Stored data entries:
------

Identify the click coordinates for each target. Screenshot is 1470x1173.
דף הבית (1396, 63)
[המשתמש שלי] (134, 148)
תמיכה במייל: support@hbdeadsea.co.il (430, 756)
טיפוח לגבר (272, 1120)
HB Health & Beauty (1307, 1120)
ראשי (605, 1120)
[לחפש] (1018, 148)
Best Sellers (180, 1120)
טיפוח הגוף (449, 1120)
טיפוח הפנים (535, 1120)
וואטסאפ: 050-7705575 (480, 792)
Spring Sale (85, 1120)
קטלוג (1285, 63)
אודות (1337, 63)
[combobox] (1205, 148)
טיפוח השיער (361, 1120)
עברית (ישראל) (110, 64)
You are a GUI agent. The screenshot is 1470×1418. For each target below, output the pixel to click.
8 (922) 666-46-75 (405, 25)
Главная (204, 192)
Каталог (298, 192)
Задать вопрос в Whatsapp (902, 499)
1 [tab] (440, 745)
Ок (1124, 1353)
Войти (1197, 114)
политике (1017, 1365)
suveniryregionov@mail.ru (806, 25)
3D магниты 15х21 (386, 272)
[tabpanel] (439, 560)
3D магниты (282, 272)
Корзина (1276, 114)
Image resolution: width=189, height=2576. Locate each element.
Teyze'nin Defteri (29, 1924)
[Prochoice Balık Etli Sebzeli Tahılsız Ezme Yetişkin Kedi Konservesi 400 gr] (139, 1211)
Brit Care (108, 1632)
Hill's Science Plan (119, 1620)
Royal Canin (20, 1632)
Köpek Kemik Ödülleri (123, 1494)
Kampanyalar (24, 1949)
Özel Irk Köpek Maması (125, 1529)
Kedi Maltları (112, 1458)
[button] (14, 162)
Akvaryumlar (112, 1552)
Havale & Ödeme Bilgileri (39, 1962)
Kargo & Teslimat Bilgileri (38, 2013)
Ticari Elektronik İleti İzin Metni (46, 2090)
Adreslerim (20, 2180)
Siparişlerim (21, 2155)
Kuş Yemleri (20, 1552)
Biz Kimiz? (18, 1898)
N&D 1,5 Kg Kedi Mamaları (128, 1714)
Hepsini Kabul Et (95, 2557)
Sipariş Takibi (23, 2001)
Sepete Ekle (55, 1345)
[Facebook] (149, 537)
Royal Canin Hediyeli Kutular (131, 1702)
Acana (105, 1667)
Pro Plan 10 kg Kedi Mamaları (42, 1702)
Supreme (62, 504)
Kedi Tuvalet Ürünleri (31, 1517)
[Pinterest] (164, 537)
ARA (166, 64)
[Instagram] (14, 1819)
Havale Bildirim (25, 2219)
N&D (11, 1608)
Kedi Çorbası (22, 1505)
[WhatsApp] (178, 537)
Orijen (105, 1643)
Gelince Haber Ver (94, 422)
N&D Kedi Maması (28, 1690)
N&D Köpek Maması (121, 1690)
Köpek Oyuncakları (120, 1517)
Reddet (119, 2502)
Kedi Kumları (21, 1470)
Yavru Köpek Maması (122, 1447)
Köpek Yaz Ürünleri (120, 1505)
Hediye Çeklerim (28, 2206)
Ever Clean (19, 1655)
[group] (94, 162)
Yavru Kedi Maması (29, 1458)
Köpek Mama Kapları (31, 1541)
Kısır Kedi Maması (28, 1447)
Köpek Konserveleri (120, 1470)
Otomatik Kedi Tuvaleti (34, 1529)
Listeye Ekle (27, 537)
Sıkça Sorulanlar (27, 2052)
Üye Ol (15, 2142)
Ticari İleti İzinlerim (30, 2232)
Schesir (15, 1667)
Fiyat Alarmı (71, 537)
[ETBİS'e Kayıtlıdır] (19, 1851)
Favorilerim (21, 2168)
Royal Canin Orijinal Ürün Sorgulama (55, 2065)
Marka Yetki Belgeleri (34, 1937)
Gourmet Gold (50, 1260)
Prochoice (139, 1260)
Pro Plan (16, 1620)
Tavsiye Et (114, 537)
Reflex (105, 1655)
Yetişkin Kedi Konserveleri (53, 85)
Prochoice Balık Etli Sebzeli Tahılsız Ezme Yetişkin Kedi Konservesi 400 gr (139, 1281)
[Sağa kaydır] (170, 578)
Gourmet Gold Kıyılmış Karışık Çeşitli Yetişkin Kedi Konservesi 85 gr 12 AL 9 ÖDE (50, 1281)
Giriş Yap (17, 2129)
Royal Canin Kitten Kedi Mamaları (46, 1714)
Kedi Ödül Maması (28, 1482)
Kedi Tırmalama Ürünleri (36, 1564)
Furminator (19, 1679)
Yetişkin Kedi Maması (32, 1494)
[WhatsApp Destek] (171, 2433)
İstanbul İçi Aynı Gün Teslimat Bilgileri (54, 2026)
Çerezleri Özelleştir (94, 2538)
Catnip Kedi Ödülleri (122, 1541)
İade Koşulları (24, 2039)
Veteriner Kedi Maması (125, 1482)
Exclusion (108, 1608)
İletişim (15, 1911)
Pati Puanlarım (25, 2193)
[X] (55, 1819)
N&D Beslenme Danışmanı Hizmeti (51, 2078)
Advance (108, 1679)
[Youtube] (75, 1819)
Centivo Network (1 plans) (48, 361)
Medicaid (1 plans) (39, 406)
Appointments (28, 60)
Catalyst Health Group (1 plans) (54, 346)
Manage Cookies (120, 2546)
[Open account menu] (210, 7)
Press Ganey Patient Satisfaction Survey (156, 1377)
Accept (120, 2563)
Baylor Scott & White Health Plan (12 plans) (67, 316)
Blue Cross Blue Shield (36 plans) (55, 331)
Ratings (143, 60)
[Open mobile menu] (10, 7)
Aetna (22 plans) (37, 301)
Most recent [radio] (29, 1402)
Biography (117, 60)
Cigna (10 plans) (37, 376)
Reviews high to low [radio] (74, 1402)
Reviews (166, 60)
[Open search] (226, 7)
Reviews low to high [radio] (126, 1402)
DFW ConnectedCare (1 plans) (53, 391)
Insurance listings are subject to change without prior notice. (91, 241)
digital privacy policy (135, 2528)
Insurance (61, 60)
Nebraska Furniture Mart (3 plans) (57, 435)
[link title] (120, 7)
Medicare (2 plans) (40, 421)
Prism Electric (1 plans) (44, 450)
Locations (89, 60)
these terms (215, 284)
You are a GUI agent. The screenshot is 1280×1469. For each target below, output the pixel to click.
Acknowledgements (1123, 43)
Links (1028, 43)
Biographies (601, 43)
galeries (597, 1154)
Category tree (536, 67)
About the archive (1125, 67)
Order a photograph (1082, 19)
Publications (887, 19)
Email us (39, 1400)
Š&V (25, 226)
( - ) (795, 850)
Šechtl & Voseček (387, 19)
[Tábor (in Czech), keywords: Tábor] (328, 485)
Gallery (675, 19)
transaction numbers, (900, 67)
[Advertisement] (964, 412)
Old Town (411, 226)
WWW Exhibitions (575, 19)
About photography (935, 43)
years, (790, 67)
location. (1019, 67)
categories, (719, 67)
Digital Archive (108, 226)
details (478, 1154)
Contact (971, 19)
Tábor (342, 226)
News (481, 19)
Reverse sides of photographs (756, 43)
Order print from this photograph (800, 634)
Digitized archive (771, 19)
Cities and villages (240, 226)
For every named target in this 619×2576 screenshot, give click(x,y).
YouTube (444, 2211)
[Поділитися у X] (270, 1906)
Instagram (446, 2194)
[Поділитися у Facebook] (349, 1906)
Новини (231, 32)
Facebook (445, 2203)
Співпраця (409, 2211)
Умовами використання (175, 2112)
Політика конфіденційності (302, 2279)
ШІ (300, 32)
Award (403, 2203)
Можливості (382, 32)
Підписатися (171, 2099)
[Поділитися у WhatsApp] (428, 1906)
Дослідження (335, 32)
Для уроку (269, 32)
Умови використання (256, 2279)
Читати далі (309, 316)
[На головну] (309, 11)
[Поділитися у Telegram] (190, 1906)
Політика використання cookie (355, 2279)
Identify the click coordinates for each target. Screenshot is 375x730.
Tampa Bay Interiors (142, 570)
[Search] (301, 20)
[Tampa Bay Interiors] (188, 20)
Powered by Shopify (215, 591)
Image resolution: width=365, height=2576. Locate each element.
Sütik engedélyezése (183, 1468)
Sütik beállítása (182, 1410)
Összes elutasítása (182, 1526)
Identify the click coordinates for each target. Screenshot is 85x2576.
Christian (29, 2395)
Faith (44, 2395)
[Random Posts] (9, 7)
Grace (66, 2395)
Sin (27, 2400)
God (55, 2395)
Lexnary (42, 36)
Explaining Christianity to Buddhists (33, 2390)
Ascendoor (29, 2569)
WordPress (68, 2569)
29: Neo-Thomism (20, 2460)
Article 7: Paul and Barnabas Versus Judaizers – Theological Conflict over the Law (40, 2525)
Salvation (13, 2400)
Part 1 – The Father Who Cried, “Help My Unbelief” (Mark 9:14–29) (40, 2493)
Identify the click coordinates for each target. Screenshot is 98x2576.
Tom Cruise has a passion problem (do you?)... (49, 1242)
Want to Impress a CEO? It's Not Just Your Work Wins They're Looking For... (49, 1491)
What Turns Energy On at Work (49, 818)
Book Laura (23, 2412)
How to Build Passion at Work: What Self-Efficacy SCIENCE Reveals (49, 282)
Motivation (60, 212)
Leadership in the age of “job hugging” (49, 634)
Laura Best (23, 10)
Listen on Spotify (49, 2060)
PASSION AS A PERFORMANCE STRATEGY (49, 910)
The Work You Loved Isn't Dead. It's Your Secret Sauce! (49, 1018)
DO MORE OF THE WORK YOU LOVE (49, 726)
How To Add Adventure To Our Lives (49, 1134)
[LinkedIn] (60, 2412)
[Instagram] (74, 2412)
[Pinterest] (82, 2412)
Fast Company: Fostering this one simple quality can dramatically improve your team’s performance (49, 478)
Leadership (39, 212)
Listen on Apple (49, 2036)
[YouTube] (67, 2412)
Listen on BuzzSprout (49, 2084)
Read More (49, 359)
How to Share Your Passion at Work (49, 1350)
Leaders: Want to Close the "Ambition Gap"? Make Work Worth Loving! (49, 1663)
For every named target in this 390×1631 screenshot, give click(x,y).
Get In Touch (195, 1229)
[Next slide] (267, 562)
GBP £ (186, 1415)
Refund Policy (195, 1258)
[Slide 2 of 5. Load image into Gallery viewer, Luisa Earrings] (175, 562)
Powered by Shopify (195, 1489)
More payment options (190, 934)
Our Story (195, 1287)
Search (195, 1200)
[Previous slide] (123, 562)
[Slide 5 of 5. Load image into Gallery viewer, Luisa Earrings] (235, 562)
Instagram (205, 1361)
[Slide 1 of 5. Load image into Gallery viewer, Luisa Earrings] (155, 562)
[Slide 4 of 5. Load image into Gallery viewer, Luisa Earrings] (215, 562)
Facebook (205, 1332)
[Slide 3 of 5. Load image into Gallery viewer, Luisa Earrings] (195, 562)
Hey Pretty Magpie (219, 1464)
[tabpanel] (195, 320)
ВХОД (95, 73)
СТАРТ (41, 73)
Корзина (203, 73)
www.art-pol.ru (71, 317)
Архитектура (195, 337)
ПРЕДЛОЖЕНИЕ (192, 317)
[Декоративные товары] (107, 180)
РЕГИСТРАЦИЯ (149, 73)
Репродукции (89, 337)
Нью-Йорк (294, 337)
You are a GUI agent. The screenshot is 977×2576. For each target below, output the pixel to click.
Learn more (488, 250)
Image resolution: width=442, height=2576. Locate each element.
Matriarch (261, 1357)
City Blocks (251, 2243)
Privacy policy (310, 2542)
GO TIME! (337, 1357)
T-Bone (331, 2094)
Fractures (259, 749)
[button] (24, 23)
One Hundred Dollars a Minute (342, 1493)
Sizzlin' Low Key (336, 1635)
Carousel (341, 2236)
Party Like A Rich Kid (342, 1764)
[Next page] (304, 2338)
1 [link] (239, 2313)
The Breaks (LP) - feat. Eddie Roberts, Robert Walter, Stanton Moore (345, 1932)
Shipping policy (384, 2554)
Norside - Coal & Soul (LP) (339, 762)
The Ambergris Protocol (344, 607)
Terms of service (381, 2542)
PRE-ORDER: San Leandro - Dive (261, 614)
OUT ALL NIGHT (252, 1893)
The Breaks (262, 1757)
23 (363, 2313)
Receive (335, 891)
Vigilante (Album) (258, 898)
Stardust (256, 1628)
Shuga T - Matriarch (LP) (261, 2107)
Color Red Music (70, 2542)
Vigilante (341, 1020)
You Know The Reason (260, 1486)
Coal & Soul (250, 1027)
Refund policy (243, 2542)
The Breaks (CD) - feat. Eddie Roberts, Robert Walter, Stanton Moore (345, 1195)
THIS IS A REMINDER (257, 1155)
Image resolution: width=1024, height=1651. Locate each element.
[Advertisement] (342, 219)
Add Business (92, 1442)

------

Your answer must consist solely of the lines from the one containing "One Hundred Dollars a Minute (342, 1493)" through the last line of the entries, reproduced exactly.

One Hundred Dollars a Minute (342, 1493)
Sizzlin' Low Key (336, 1635)
Carousel (341, 2236)
Party Like A Rich Kid (342, 1764)
[Next page] (304, 2338)
1 [link] (239, 2313)
The Breaks (LP) - feat. Eddie Roberts, Robert Walter, Stanton Moore (345, 1932)
Shipping policy (384, 2554)
Norside - Coal & Soul (LP) (339, 762)
The Ambergris Protocol (344, 607)
Terms of service (381, 2542)
PRE-ORDER: San Leandro - Dive (261, 614)
OUT ALL NIGHT (252, 1893)
The Breaks (262, 1757)
23 (363, 2313)
Receive (335, 891)
Vigilante (Album) (258, 898)
Stardust (256, 1628)
Shuga T - Matriarch (LP) (261, 2107)
Color Red Music (70, 2542)
Vigilante (341, 1020)
You Know The Reason (260, 1486)
Coal & Soul (250, 1027)
Refund policy (243, 2542)
The Breaks (CD) - feat. Eddie Roberts, Robert Walter, Stanton Moore (345, 1195)
THIS IS A REMINDER (257, 1155)
Image resolution: width=1024, height=1651. Locate each element.
[Advertisement] (342, 219)
Add Business (92, 1442)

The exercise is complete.